1. Field of the Invention
The present invention relates to a method of checking sprocket attachment in attaching a driven sprocket for an oil pump drive to an oil pump, for example, in a transmission and a sensor jig used for the same.
2. Description of the Prior Art
In a recent transmission for a vehicle an oil pump is located in a position at a distance from a main shaft of the transmission, and a chain is wound between a drive sprocket provided on the main shaft side and a driven sprocket mounted to the oil pump to transmit rotation from the main shaft to the oil pump, thereby driving the oil pump.
The oil pump has its rotation shaft connected to the driven sprocket, as well as supports the driven sprocket through a bearing.
Namely a pump cover 31 forming a body of an oil pump 30, as shown in FIG. 4, surrounds a rotation shaft 32 leaving a space of a predetermined distance and is provided with a cylindrical portion 34 extending along the rotation shaft 32. A driven sprocket 40 is provided in the central part with a boss portion 44 extending toward the oil pump 30, and a spline hole 45 passing through the boss portion 44.

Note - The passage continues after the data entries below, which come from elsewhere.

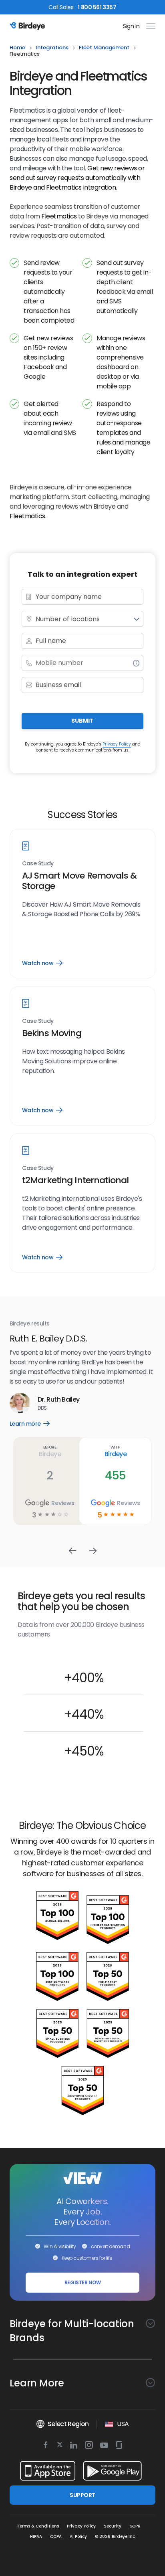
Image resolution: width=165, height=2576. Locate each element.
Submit (82, 721)
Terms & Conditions (38, 2526)
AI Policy (78, 2537)
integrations (52, 48)
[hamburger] (149, 26)
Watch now (42, 963)
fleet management (104, 48)
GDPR (135, 2526)
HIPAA (36, 2537)
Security (112, 2526)
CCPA (56, 2537)
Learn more (40, 1404)
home (17, 48)
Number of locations (68, 619)
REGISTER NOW (82, 2282)
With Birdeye (120, 1432)
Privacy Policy (117, 744)
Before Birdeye (55, 1432)
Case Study (38, 864)
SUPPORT (82, 2495)
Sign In (131, 26)
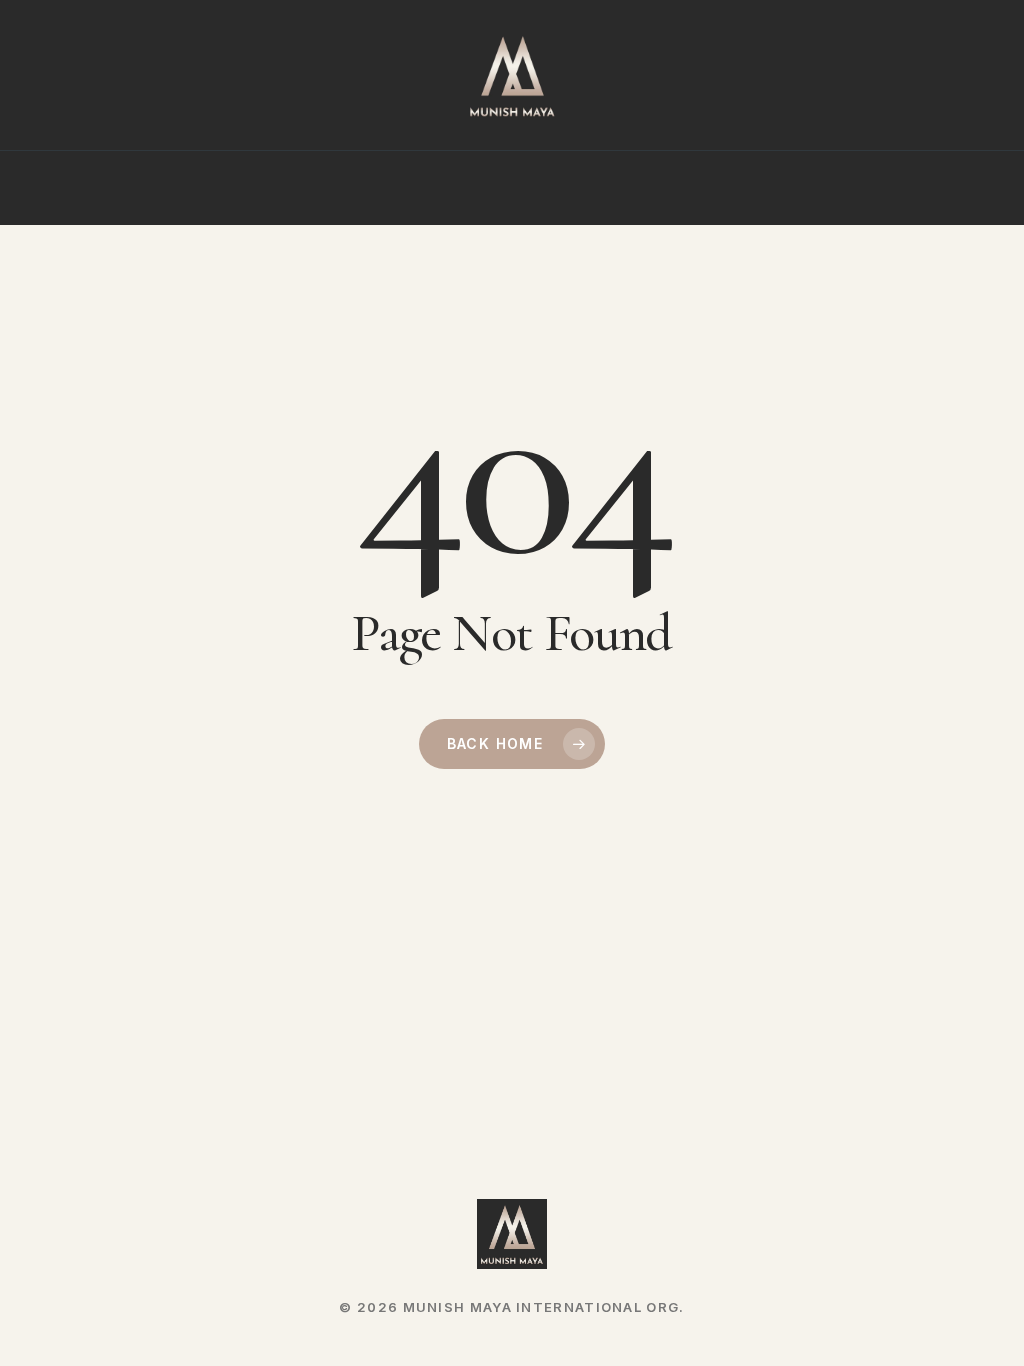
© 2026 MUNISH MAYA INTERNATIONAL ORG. (511, 1307)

The rotation shaft 32 also has a spline formed in a front end thereof. The boss portion 44 of the driven sprocket 40 is in spline engagement with the rotation shaft 32.

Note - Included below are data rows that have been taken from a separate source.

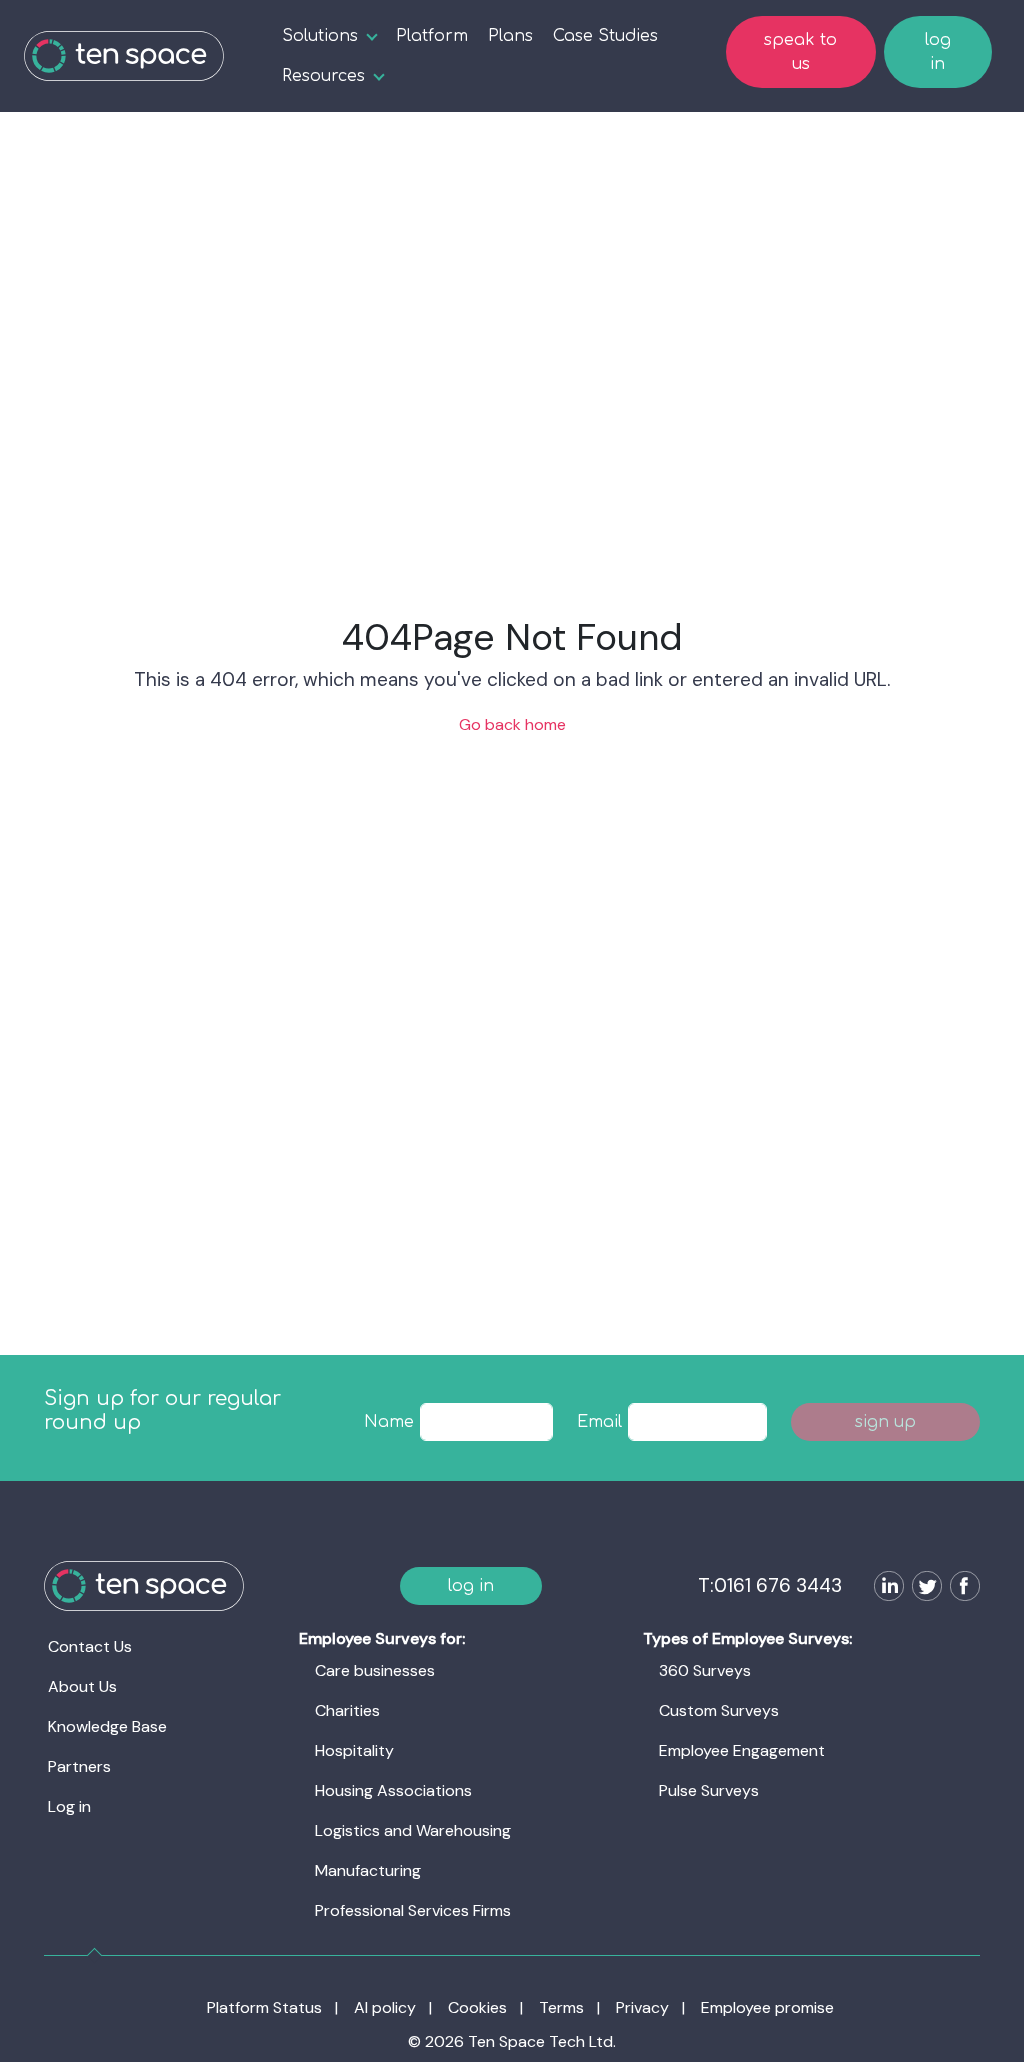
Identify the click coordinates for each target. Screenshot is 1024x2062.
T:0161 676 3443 (770, 1585)
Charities (347, 1710)
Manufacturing (368, 1870)
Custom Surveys (719, 1710)
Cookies (477, 2007)
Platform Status (264, 2007)
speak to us (800, 52)
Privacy (642, 2007)
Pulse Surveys (709, 1790)
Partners (79, 1766)
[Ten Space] (124, 56)
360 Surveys (705, 1670)
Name (389, 1422)
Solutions (320, 36)
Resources (323, 76)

A ball bearing 50 is press-fitted onto an outer periphery of the boss portion 44. The ball bearing 50 is inserted into a bearing receiving portion 36 of the cylindrical portion 34 simultaneously when the boss portion 44 is inserted onto an outer periphery of the rotation shaft 32.
FIG. 5 is an enlarged view showing the cylindrical portion 34 viewed in the axial direction. A ring groove 37 is formed in the bearing receiving portion 36 of the cylindrical portion 34. A snap ring 39 is fitted in the ring groove 37 in advance before the ball bearing 50 is inserted into a bearing receiving portion 36. Namely, a notch portion 35 is formed in a part of the circumferential direction of the cylindrical portion 34. The snap ring 39 is fitted into the ring groove 37, by holding grips at both ends of the snap ring 39 within the notch portion 35 so as to make the grips closer with each other, and thereby reducing a diameter of the snap ring 39.
The snap ring 39 fitted in the ring groove 37, as shown in FIG. 5, is arranged in such a way that a part in the inner side of the snap ring 39 in its free state is exposed from a wall surface of the bearing receiving portion 36.
In assembling, before inserting the driven sprocket 40 into the bearing receiving portion 36, the grips of the snap ring 39 are made apart away from each other, so that the snap ring 39 is concealed inside the ring groove 37 once. The driven sprocket 40 is inserted into the bearing receiving portion 36 with the snap ring 39 concealed inside the ring groove 37 and is pushed in to a predetermined attachment position. Thereby, a ring groove 52 formed on an outer periphery of an outer lace 51 of the ball bearing 50 is in alignment with the ring groove 37 of the bearing receiving portion 36 and then, the snap ring 39 is restored back to a free state and is fitted partially into the ring groove 52 of the outer periphery of the outer lace 51, so that the snap ring 39 lies across both of the ring grooves 37 and 52.
In a case where a chamfering portion 54 is provided in an outer periphery corner of the outer lace 51 of the ball bearing 50, even if the grips of the snap ring 39 are not kept away from each other by hand, the snap ring 39 are pressed and expanded by the chamfering portion 54 when the ball bearing 50 enters into the bearing receiving portion 36 of the cylindrical portion 34. With the construction stated above the ball bearing 50 is prevented from being coming out of the cylindrical portion 34, thus the driven sprocket 40 is attached to the oil pump 30 without falling out of the rotation shaft 32.
A similar attachment construction is disclosed in Japanese Patent Laid-open Publication No. 2003-301929.
Conventionally, after the boss portion 44 of the driven sprocket 40 is inserted and pushed onto the rotation shaft 32, a worker has to lift the driven sprocket 40 by hand and check whether or not the snap ring 39 is engaged to the ring groove 52 of the ball bearing 50 and therefore the driven sprocket 40 does not come out of the cylindrical portion 34, to make sure that the driven sprocket 40 was attached in a normal position in relation to the oil pump 30.
According to this method, however, despite of no engagement of the snap ring 39 to the ring groove 52 of the ball bearing 50, there is a case where snap ring 39 looks as if it is engaged to the groove 52, due to resistance such as friction between the bearing receiving portion 36 of the cylindrical portion 34 and the ball bearing 50. This makes it difficult to have an accurate determination.
This problem is not limited to the case of attaching a driven sprocket to an oil pump, but occurs generally in sprocket attachment.